By linkage analysis of a family with apparent autosomal dominant inheritance of Alport syndrome, Jefferson et al. (1997) found linkage to a region on chromosome 2q in the vicinity of the COL4A3 and COL4A4 genes. However, no pathogenic mutations were identified by direct sequencing. The authors hypothesized that heterozygous mutations in these genes could result in a less severe phenotype than that of autosomal recessive Alport, which is caused by homozygous or compound heterozygous mutations in these genes. They also noted that heterozygous mutations in these genes result in benign familial hematuria (BFH; 141200), which does not result in renal failure. Jefferson et al. (1997) postulated that mutations in the type IV collagen genes can cause a spectrum of disease, ranging from BFH to autosomal dominant and recessive forms of Alport syndrome. Such a variation in clinical expression due to mutations in collagen genes is well recognized.

Molecular Genetics

In affected members of a family with autosomal dominant Alport syndrome reported by Jefferson et al. (1997), van der Loop et al. (2000) identified a heterozygous mutation in the COL4A3 gene (120070.0009). The mutation resulted in a splice site mutation and a mutant protein with a deletion in the collagenous domain. The mutation was found in all 6 affected individuals and in none of 8 unaffected individuals. Since the noncollagenous domain remained intact, this mutant chain may be incorporated and distort the collagen triple helix, causing a dominant effect.
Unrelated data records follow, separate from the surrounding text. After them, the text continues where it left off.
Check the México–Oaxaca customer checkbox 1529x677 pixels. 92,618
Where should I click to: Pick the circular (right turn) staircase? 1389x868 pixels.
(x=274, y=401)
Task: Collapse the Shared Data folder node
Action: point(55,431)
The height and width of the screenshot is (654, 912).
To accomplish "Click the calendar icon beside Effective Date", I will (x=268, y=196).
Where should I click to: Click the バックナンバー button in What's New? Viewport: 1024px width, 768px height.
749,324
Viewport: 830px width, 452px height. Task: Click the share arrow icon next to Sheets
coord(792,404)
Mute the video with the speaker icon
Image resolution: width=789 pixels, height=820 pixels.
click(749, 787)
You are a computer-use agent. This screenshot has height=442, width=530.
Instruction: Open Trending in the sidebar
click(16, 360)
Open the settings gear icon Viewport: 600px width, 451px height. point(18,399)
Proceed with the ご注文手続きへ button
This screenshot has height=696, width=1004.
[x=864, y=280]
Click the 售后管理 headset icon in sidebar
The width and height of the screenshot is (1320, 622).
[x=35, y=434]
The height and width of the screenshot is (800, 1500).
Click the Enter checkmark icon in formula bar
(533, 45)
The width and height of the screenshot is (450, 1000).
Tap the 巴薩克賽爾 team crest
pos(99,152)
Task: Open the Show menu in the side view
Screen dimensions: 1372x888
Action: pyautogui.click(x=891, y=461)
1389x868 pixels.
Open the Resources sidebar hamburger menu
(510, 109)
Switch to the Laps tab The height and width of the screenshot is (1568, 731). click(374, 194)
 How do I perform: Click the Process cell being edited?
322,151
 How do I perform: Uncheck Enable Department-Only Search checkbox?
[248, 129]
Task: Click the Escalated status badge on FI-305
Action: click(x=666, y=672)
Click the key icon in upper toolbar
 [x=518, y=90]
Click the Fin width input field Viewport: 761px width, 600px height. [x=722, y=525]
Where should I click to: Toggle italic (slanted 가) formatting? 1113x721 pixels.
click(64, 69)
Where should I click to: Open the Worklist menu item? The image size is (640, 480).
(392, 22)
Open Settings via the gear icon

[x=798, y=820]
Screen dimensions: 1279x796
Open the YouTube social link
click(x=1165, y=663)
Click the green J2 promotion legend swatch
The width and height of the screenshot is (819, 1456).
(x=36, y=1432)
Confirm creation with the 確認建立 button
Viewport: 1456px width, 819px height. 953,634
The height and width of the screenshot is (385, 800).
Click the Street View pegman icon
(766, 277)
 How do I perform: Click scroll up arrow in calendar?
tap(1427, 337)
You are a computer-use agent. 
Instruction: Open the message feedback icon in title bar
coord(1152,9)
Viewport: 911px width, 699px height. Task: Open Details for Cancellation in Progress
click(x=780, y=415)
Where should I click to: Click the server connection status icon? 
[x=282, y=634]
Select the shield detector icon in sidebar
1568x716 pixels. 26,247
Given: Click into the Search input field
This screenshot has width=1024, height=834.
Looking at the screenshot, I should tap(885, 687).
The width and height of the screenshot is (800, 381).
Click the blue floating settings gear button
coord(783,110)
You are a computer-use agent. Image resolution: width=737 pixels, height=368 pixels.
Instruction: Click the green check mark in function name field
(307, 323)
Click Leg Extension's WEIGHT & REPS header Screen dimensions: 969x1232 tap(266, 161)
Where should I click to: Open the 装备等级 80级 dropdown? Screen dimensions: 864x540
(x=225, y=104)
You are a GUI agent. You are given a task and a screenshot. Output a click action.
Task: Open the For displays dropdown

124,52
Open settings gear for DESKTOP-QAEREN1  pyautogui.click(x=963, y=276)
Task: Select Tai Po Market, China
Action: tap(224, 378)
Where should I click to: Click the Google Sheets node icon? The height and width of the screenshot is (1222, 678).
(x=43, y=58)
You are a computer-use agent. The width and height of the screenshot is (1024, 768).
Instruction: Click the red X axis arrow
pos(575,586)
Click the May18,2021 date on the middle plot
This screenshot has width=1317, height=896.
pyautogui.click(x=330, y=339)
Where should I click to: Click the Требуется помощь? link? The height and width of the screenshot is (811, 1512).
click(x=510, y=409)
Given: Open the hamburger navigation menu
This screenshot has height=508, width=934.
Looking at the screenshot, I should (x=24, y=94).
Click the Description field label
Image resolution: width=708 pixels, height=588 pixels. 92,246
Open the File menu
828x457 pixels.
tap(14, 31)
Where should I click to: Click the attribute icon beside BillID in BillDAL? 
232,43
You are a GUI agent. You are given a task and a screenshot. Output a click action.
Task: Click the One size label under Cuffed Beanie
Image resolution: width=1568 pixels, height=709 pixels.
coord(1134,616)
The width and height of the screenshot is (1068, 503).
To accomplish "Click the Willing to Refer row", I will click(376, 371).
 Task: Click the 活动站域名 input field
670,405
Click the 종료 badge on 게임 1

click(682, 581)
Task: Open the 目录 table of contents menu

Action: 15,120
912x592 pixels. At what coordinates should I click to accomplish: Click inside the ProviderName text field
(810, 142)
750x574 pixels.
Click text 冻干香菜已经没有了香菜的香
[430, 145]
The finding of a COL4A3 mutation in autosomal dominant Alport syndrome completed the broad spectrum of type IV collagen mutations, ranging from no effect at all and familial benign hematuria to mild autosomal dominant and severe autosomal recessive Alport syndrome.

In a mother and daughter with autosomal dominant Alport syndrome, Heidet et al. (2001) identified a heterozygous mutation in the COL4A3 gene (G1167R; 120070.0010). The daughter developed end-stage renal failure at age 23 years. Her mother had microscopic hematuria and proteinuria, but still had normal renal function at age 52 years, although renal biopsy showed thinning of and splitting of the glomerular basement membrane.